Le prix Nobel de chimie a été mercredi décerné à l'Allemand Gerhard Ertl, 71 ans, pour ses travaux sur la chimie de surface. Ses recherches ont connu de nombreuses applications industrielles. "Cette science est importante pour l'industrie chimique et peut nous aider à comprendre divers processus comme la rouille et comment les catalyseurs de voiture fonctionnent", a indiqué l'Académie royale des sciences de Suède qui décerne ce prix. Le chimiste allemand a réussi à fournir une description détaillée des réactions chimiques sur les surfaces et a de cette façon posé les bases de la chimie des surfaces moderne. La chimie des surfaces peut par exemple expliquer la destruction de la couche d'ozone, une réaction qui se produit sur les surfaces des petits cristaux de glace dans la stratosphère.

"Sans voix"

A Berlin lors de l'annonce du prix, le lauréat s'est dit tout d'abord "sans voix" avant de confier que "maintenant la fierté est le sentiment qui domine" en lui. Le chercheur, qui a fêté ses 71 ans le jour de l'obtention du Nobel, a précisé: "Je ne peux pas dire que je m'attendais au prix. Je savais cependant que j'étais sur la liste des candidats". Il a également souligné que l'Allemagne est un pays où la recherche fondamentale est favorisée. "Je n'ai jamais eu de problèmes ici. Je ne peux pas non plus comprendre qu'on ne cesse de se lamenter sur le manque d'argent", a-t-il ajouté. Gerhard Ertl succède à l'Américain Roger Kornberg, récompensé en 2006 pour avoir "photographié" la façon dont est copiée l'information portée par l'ADN. Il devrait recevoir le 10 décembre une médaille en or, un diplôme et un chèque de 10 millions de couronnes suédoises, soit 1,08 million d'euros.
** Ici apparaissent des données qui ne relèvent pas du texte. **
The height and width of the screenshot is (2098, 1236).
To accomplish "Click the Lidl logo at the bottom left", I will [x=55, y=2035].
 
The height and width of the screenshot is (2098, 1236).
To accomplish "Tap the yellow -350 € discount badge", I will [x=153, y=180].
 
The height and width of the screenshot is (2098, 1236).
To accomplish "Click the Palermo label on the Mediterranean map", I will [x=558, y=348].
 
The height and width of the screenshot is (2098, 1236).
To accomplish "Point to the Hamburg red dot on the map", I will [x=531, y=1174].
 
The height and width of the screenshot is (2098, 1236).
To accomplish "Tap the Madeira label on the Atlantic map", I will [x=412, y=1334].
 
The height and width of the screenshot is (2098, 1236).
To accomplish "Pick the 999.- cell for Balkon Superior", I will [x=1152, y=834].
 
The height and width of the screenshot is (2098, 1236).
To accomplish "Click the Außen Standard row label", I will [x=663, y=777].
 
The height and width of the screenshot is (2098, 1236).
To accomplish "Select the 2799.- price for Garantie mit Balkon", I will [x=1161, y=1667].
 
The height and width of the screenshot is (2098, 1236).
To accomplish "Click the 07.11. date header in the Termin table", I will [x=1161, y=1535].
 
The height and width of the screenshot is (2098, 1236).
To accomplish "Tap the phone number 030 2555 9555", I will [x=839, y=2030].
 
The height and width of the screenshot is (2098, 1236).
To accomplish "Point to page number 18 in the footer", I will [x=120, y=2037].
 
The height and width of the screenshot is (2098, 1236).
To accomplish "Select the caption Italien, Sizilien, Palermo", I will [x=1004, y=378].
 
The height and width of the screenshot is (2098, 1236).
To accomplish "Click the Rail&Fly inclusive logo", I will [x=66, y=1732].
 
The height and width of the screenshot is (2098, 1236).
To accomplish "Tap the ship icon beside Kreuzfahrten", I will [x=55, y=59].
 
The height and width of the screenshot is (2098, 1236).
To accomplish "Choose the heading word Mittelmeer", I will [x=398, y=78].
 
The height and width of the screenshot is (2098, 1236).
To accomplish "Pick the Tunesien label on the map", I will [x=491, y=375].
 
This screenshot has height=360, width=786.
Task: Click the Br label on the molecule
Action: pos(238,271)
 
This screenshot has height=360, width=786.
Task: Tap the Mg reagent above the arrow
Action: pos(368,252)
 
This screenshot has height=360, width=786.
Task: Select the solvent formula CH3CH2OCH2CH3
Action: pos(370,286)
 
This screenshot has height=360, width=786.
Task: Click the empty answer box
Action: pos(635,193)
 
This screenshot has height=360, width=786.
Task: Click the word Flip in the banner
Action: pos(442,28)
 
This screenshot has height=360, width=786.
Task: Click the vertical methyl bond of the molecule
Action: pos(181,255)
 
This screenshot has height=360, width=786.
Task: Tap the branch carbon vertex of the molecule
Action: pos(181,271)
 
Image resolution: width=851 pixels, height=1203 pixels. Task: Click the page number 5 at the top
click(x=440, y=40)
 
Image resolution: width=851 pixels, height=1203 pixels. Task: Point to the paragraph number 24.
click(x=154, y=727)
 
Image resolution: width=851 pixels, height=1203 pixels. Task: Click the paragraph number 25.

Trajectoire d'un professeur émérite

Né le 10 octobre 1936 à Stuttgart, Gerhard Ertl est diplômé de l'université technique de Stuttgart. Professeur émérite à l'institut Fritz-Haber du Max-Planck-Gesellschaft à Berlin, il travaille sur la détermination des mécanismes, au niveau moléculaire, de la réaction catalytique de l'ammoniaque sur le fer et de l'oxydation catalytique du palladium par le monoxyde de carbone. Il a découvert le phénomène important des réactions oscillatoires sur les surfaces de platine et a obtenu, grâce à la microscopie électronique, les premières images des changements observés durant ces réactions.